<<<<

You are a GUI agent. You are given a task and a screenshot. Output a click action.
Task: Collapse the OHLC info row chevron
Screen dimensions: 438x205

>>>>
<<<<

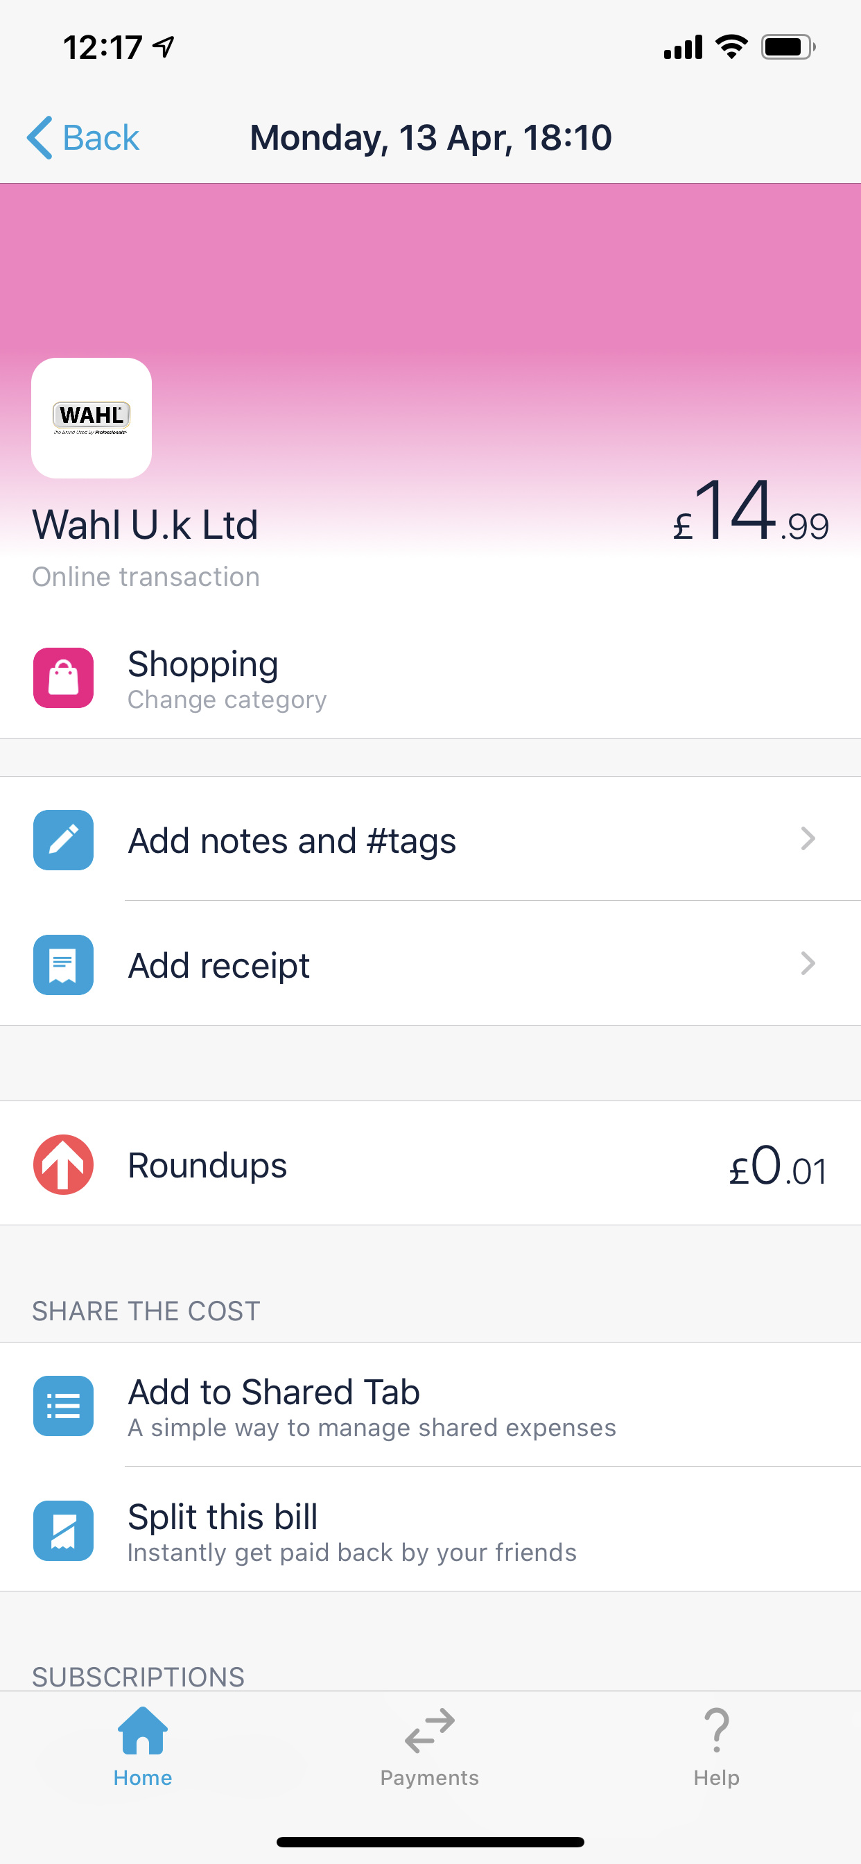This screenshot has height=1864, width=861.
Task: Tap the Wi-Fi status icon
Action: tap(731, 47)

>>>>

What is being asked:
In the part that opens with the line containing "This screenshot has height=1864, width=861." and closes with the line containing "Action: tap(731, 47)", swap "Wi-Fi" for "Bluetooth" and reproduce only those lines, leaving everything else unchanged and the pictures out.

Solution to the problem:
This screenshot has height=1864, width=861.
Task: Tap the Bluetooth status icon
Action: tap(731, 47)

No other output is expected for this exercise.